RECORDS

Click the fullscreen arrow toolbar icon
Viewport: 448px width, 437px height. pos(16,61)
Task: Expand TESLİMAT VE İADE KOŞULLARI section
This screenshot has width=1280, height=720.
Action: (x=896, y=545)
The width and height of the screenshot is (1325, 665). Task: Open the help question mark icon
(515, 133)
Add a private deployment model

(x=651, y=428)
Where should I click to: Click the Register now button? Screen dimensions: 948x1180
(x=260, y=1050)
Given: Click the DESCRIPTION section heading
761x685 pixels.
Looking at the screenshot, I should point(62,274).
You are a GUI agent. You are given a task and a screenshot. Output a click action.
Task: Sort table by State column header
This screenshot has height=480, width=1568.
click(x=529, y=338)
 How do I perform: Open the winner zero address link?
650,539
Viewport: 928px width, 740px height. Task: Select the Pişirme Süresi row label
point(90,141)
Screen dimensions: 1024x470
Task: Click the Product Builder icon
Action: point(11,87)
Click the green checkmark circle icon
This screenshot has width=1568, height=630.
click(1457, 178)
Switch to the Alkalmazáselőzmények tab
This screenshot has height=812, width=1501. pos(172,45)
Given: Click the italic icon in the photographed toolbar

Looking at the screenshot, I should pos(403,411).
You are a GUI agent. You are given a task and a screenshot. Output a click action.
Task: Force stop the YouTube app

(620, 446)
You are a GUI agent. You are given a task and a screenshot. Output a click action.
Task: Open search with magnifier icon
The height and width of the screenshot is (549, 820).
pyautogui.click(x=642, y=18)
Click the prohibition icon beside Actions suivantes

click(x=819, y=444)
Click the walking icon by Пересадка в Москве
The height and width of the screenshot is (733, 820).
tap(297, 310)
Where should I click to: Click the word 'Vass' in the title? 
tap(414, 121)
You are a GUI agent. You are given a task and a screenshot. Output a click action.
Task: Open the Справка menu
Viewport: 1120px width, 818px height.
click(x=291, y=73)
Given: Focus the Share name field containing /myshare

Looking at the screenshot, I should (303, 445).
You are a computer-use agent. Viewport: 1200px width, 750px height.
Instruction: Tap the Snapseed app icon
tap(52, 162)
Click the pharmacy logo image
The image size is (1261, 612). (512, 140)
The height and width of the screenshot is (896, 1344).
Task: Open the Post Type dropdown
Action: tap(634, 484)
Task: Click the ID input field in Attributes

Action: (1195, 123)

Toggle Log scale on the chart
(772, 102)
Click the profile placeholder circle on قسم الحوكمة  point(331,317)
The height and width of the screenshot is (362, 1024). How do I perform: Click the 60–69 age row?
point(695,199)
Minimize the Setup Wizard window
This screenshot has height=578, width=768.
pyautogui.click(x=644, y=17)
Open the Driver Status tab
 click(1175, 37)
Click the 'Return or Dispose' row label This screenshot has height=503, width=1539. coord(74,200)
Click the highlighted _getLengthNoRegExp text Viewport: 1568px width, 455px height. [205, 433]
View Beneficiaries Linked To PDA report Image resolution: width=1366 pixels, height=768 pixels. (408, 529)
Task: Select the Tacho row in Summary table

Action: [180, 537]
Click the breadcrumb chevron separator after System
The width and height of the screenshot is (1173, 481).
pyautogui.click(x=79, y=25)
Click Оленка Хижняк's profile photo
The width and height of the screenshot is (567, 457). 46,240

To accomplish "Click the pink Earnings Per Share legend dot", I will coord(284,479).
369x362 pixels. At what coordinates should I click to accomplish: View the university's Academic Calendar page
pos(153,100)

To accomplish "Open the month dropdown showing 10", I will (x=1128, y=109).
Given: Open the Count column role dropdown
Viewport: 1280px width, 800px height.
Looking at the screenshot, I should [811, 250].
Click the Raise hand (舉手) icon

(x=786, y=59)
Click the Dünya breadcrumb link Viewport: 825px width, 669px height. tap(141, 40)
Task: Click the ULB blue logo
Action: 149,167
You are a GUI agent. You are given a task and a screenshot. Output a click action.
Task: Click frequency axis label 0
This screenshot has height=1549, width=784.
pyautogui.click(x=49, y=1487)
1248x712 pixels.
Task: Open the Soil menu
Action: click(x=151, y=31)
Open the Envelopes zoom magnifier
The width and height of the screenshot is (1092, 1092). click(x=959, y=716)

WORK REQUEST
Which lines in the data above hold the string "section"? Show each one.

RESULT BELOW
Task: Expand TESLİMAT VE İADE KOŞULLARI section
Given: Click the DESCRIPTION section heading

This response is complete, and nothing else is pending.